--- Start of EXTRACTED RECORDS ---

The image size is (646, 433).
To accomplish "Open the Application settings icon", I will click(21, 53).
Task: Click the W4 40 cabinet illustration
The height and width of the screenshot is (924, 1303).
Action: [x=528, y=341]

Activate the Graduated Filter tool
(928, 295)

--- End of EXTRACTED RECORDS ---
--- Start of EXTRACTED RECORDS ---

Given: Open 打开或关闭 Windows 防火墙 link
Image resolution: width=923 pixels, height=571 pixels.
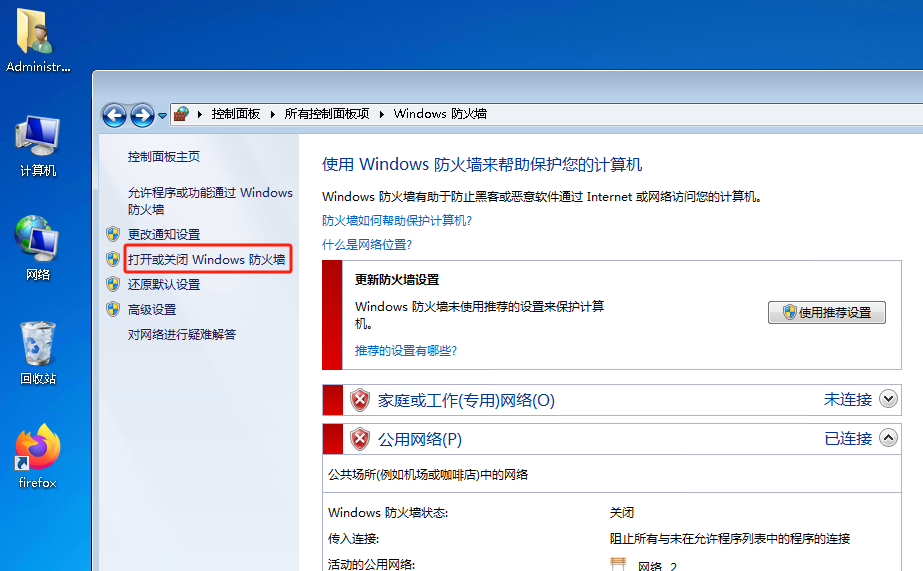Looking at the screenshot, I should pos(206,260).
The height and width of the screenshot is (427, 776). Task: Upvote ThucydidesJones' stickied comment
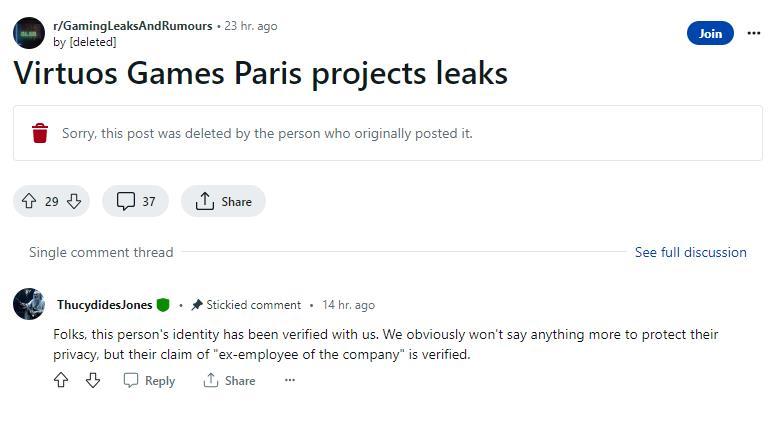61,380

--- End of EXTRACTED RECORDS ---

● **TO DO**: Copy out each line above that contains the string "Task", with case counting.

● **THE SOLUTION**:
Task: Click the W4 40 cabinet illustration
The height and width of the screenshot is (427, 776). Task: Upvote ThucydidesJones' stickied comment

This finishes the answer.